_The input:_

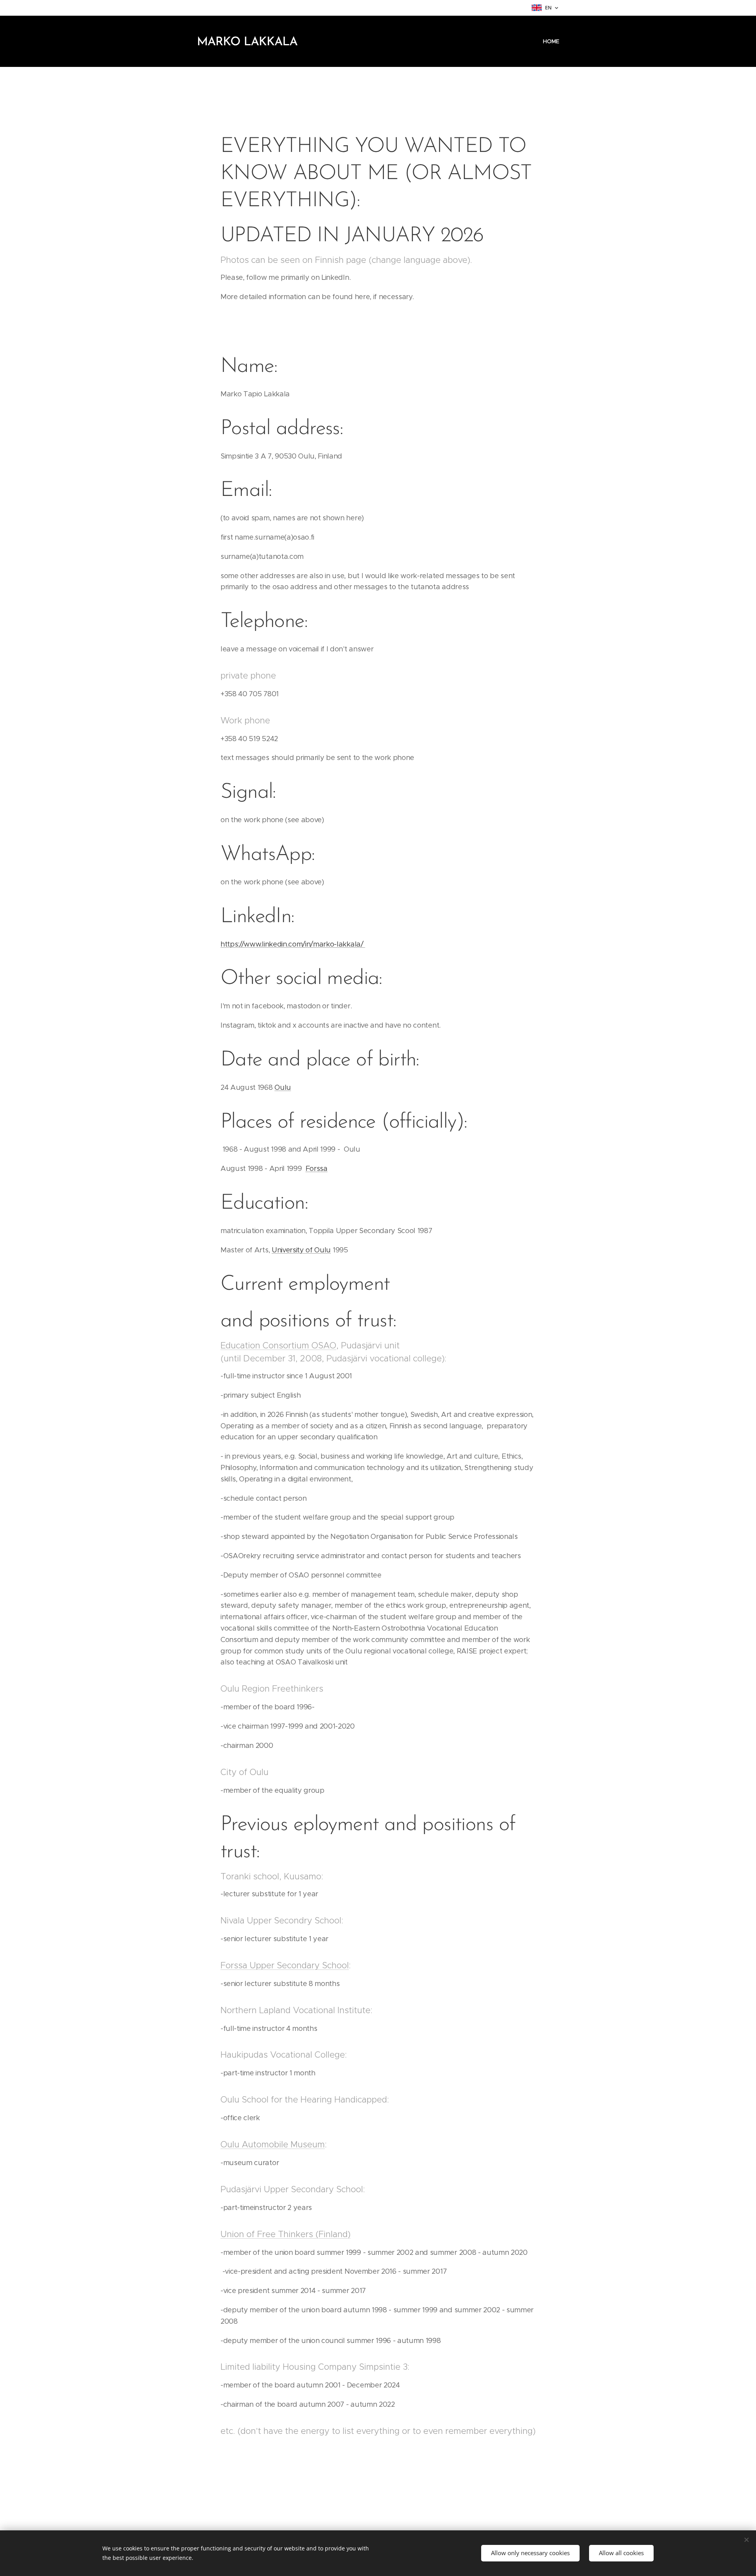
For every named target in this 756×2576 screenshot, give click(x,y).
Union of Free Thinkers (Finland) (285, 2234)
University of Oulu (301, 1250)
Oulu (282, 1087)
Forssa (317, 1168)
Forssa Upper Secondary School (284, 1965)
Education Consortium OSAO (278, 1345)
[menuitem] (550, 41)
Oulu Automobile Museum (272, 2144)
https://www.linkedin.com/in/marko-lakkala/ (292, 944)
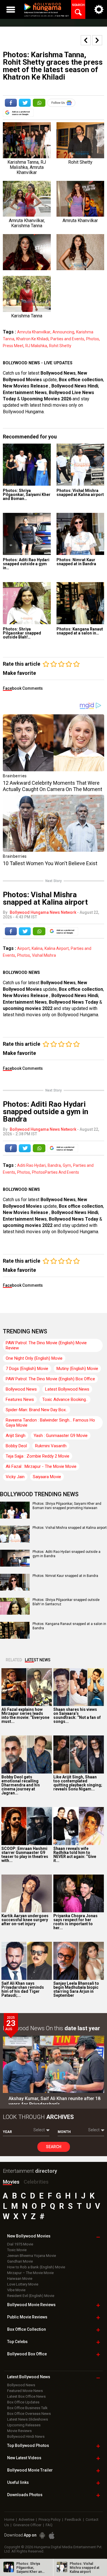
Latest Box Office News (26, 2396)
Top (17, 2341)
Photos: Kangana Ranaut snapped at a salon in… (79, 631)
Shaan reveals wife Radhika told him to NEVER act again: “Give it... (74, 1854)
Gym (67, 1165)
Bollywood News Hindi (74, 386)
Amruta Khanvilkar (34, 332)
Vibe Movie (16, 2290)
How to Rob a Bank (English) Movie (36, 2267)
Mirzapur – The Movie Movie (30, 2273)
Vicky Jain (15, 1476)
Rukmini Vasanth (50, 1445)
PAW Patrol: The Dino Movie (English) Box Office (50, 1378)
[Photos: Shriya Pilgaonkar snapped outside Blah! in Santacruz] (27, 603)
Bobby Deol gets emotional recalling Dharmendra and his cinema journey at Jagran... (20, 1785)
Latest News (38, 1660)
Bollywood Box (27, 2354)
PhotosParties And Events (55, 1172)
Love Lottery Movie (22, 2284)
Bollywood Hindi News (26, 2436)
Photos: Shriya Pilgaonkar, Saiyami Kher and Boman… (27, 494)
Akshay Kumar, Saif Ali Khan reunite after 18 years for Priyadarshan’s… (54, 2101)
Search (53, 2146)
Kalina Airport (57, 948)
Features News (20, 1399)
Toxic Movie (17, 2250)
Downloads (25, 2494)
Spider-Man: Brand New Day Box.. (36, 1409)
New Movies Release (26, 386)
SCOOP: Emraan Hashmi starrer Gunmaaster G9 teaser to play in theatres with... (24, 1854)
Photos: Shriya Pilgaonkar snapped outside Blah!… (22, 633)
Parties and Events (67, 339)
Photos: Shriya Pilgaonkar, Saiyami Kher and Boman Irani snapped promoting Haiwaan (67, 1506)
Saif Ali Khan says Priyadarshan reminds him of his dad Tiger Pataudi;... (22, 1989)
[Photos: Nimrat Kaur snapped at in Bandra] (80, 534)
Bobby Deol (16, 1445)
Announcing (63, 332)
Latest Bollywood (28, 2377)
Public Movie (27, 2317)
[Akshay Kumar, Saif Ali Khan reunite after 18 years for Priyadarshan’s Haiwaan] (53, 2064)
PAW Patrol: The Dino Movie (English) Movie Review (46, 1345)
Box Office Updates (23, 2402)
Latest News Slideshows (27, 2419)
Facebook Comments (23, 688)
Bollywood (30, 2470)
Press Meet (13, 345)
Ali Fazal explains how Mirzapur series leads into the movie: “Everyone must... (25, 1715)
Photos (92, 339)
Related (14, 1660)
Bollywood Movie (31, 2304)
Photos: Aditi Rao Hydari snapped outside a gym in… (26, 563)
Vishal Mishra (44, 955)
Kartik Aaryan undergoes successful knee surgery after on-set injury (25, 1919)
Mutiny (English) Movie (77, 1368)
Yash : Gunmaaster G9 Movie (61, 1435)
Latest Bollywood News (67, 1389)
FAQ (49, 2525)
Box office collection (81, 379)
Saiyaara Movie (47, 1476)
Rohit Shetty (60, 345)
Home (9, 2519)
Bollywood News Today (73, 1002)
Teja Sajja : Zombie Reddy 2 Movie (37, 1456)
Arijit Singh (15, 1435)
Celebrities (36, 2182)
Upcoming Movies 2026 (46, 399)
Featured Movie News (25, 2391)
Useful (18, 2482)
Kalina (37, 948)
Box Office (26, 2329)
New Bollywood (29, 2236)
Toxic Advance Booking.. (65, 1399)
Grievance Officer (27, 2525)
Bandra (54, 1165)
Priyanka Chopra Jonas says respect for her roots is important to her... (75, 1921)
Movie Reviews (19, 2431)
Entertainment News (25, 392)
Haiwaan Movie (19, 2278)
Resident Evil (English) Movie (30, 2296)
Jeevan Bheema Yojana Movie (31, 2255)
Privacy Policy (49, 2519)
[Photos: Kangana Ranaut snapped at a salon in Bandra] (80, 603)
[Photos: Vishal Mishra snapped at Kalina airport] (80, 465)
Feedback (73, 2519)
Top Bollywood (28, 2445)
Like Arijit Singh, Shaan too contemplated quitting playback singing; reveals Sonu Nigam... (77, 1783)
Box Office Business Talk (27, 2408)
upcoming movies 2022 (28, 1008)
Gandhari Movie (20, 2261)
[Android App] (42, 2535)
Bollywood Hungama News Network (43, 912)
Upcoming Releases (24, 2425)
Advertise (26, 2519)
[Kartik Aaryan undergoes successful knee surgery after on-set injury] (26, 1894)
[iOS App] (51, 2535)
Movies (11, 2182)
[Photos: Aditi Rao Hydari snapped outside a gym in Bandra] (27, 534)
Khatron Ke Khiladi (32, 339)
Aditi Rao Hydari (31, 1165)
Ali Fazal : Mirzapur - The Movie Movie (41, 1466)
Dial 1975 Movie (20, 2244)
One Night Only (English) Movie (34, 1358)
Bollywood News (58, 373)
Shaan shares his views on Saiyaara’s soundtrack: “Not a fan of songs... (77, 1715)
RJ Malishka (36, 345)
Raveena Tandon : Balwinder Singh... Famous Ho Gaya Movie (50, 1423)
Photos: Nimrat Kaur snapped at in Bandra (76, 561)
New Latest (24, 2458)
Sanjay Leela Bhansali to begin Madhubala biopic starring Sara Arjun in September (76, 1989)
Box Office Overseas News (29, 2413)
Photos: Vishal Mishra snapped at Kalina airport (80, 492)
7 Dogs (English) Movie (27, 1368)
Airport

_What the task asks:_
Your copy should match the listing exactly, apart from the pictures it leaves out.

_Solved problem:_
For every named target in this 756×2576 screenshot, give click(x,y).
Union of Free Thinkers (Finland) (285, 2234)
University of Oulu (301, 1250)
Oulu (282, 1087)
Forssa (317, 1168)
Forssa Upper Secondary School (284, 1965)
Education Consortium OSAO (278, 1345)
[menuitem] (550, 41)
Oulu Automobile Museum (272, 2144)
https://www.linkedin.com/in/marko-lakkala/ (292, 944)
Latest Box Office News (26, 2396)
Top (17, 2341)
Photos: Kangana Ranaut snapped at a salon in… (79, 631)
Shaan reveals wife Radhika told him to NEVER act again: “Give it... (74, 1854)
Gym (67, 1165)
Bollywood News Hindi (74, 386)
Amruta Khanvilkar (34, 332)
Vibe Movie (16, 2290)
How to Rob a Bank (English) Movie (36, 2267)
Mirzapur – The Movie Movie (30, 2273)
Vicky Jain (15, 1476)
Rukmini Vasanth (50, 1445)
PAW Patrol: The Dino Movie (English) Box Office (50, 1378)
[Photos: Shriya Pilgaonkar snapped outside Blah! in Santacruz] (27, 603)
Bobby Deol gets emotional recalling Dharmendra and his cinema journey at Jagran... (20, 1785)
Latest News (38, 1660)
Bollywood Box (27, 2354)
PhotosParties And Events (55, 1172)
Love Lottery Movie (22, 2284)
Bollywood Hindi News (26, 2436)
Photos: Shriya Pilgaonkar, Saiyami Kher and Boman… (27, 494)
Akshay Kumar, Saif Ali Khan reunite after 18 years for Priyadarshan’s… (54, 2101)
Search (53, 2146)
Kalina Airport (57, 948)
Features News (20, 1399)
Toxic Movie (17, 2250)
Downloads (25, 2494)
Spider-Man: Brand New Day Box.. (36, 1409)
New Movies Release (26, 386)
SCOOP: Emraan Hashmi starrer Gunmaaster G9 teaser to play in theatres with... (24, 1854)
Photos: Shriya Pilgaonkar snapped outside Blah!… (22, 633)
Parties and Events (67, 339)
Photos: Shriya Pilgaonkar, Saiyami Kher and Boman Irani snapped promoting Haiwaan (67, 1506)
Saif Ali Khan says Priyadarshan reminds him of his dad Tiger Pataudi;... (22, 1989)
[Photos: Nimrat Kaur snapped at in Bandra] (80, 534)
Bobby Deol (16, 1445)
Announcing (63, 332)
Latest Bollywood (28, 2377)
Public Movie (27, 2317)
[Akshay Kumar, Saif Ali Khan reunite after 18 years for Priyadarshan’s Haiwaan] (53, 2064)
PAW Patrol: The Dino Movie (English) Movie Review (46, 1345)
Box Office Updates (23, 2402)
Latest News Slideshows (27, 2419)
Facebook Comments (23, 688)
Bollywood (30, 2470)
Press Meet (13, 345)
Ali Fazal explains how Mirzapur series leads into the movie: “Everyone must... (25, 1715)
Photos (92, 339)
Related (14, 1660)
Bollywood Movie (31, 2304)
Photos: Aditi Rao Hydari snapped outside a gym in… (26, 563)
Vishal Mishra (44, 955)
Kartik Aaryan undergoes successful knee surgery after on-set injury (25, 1919)
Mutiny (English) Movie (77, 1368)
Yash : Gunmaaster G9 Movie (61, 1435)
Latest Bollywood News (67, 1389)
FAQ (49, 2525)
Box office collection (81, 379)
Saiyaara Movie (47, 1476)
Rohit Shetty (60, 345)
Home (9, 2519)
Bollywood News Today (73, 1002)
Teja Sajja : Zombie Reddy 2 Movie (37, 1456)
Arijit Singh (15, 1435)
Celebrities (36, 2182)
Upcoming Movies 2026 (46, 399)
Featured Movie News (25, 2391)
Useful (18, 2482)
Kalina (37, 948)
Box Office (26, 2329)
New Bollywood (29, 2236)
Toxic Advance Booking.. (65, 1399)
Grievance Officer (27, 2525)
Bandra (54, 1165)
Priyanka Chopra Jonas says respect for her roots is important to her... (75, 1921)
Movie Reviews (19, 2431)
Entertainment News (25, 392)
Haiwaan Movie (19, 2278)
Resident Evil (English) Movie (30, 2296)
Jeevan Bheema Yojana Movie (31, 2255)
Privacy Policy (49, 2519)
[Photos: Kangana Ranaut snapped at a salon in Bandra] (80, 603)
[Photos: Vishal Mishra snapped at Kalina airport] (80, 465)
Feedback (73, 2519)
Top Bollywood (28, 2445)
Like Arijit Singh, Shaan too contemplated quitting playback singing; reveals Sonu Nigam... (77, 1783)
Box Office Business Talk (27, 2408)
upcoming movies 2022 (28, 1008)
Gandhari Movie (20, 2261)
[Android App] (42, 2535)
Bollywood Hungama News Network (43, 912)
Upcoming Releases (24, 2425)
Advertise (26, 2519)
[Kartik Aaryan undergoes successful knee surgery after on-set injury] (26, 1894)
[iOS App] (51, 2535)
Movies (11, 2182)
[Photos: Aditi Rao Hydari snapped outside a gym in Bandra] (27, 534)
Khatron Ke Khiladi (32, 339)
Aditi Rao Hydari (31, 1165)
Ali Fazal : Mirzapur - The Movie Movie (41, 1466)
Dial 1975 Movie (20, 2244)
One Night Only (English) Movie (34, 1358)
Bollywood News (58, 373)
Shaan shares his views on Saiyaara’s soundtrack: “Not a fan of songs... (77, 1715)
RJ Malishka (36, 345)
Raveena Tandon : Balwinder Singh... Famous Ho Gaya Movie (50, 1423)
Photos: Nimrat Kaur snapped at in Bandra (76, 561)
New Latest (24, 2458)
Sanjay Leela Bhansali to begin Madhubala biopic starring Sara Arjun in September (76, 1989)
Box Office Overseas News (29, 2413)
Photos: Vishal Mishra snapped at Kalina airport (80, 492)
7 Dogs (English) Movie (27, 1368)
Airport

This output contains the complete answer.